• _TASK DESCRIPTION_: Write out every line of the entries below as a JSON list of strings, with one string per line and no strings for blank lines.

--------------------

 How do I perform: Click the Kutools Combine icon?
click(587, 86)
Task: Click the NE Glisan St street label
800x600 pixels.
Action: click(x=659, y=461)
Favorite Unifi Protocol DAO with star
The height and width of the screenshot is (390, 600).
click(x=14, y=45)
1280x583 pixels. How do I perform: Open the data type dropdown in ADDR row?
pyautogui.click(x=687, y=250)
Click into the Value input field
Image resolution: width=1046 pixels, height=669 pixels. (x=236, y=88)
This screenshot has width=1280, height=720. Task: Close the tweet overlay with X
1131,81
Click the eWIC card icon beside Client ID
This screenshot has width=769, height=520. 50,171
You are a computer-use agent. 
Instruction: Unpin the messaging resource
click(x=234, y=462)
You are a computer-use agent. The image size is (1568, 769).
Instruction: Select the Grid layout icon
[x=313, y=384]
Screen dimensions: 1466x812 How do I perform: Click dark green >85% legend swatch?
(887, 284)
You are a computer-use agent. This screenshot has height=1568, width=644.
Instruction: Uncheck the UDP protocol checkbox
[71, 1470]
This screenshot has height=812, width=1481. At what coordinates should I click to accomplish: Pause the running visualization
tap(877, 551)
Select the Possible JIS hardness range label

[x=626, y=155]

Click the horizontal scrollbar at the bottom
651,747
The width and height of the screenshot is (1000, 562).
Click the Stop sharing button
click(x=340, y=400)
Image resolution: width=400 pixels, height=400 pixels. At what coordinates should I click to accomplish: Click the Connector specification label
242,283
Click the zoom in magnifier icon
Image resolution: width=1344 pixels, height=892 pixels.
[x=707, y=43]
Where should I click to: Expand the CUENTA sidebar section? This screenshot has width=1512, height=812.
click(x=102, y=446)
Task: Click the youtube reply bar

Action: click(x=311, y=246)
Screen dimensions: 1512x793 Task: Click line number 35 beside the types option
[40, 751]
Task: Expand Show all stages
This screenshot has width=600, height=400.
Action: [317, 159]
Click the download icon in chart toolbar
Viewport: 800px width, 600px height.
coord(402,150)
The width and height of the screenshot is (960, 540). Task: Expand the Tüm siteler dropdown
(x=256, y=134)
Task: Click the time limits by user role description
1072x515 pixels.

--------------------

• _RESULT_:
[
  " How do I perform: Click the Kutools Combine icon?",
  "click(587, 86)",
  "Task: Click the NE Glisan St street label",
  "800x600 pixels.",
  "Action: click(x=659, y=461)",
  "Favorite Unifi Protocol DAO with star",
  "The height and width of the screenshot is (390, 600).",
  "click(x=14, y=45)",
  "1280x583 pixels. How do I perform: Open the data type dropdown in ADDR row?",
  "pyautogui.click(x=687, y=250)",
  "Click into the Value input field",
  "Image resolution: width=1046 pixels, height=669 pixels. (x=236, y=88)",
  "This screenshot has width=1280, height=720. Task: Close the tweet overlay with X",
  "1131,81",
  "Click the eWIC card icon beside Client ID",
  "This screenshot has width=769, height=520. 50,171",
  "You are a computer-use agent. ",
  "Instruction: Unpin the messaging resource",
  "click(x=234, y=462)",
  "You are a computer-use agent. The image size is (1568, 769).",
  "Instruction: Select the Grid layout icon",
  "[x=313, y=384]",
  "Screen dimensions: 1466x812 How do I perform: Click dark green >85% legend swatch?",
  "(887, 284)",
  "You are a computer-use agent. This screenshot has height=1568, width=644.",
  "Instruction: Uncheck the UDP protocol checkbox",
  "[71, 1470]",
  "This screenshot has height=812, width=1481. At what coordinates should I click to accomplish: Pause the running visualization",
  "tap(877, 551)",
  "Select the Possible JIS hardness range label",
  "[x=626, y=155]",
  "Click the horizontal scrollbar at the bottom",
  "651,747",
  "The width and height of the screenshot is (1000, 562).",
  "Click the Stop sharing button",
  "click(x=340, y=400)",
  "Image resolution: width=400 pixels, height=400 pixels. At what coordinates should I click to accomplish: Click the Connector specification label",
  "242,283",
  "Click the zoom in magnifier icon",
  "Image resolution: width=1344 pixels, height=892 pixels.",
  "[x=707, y=43]",
  "Where should I click to: Expand the CUENTA sidebar section? This screenshot has width=1512, height=812.",
  "click(x=102, y=446)",
  "Task: Click the youtube reply bar",
  "Action: click(x=311, y=246)",
  "Screen dimensions: 1512x793 Task: Click line number 35 beside the types option",
  "[40, 751]",
  "Task: Expand Show all stages",
  "This screenshot has width=600, height=400.",
  "Action: [317, 159]",
  "Click the download icon in chart toolbar",
  "Viewport: 800px width, 600px height.",
  "coord(402,150)",
  "The width and height of the screenshot is (960, 540). Task: Expand the Tüm siteler dropdown",
  "(x=256, y=134)",
  "Task: Click the time limits by user role description",
  "1072x515 pixels."
]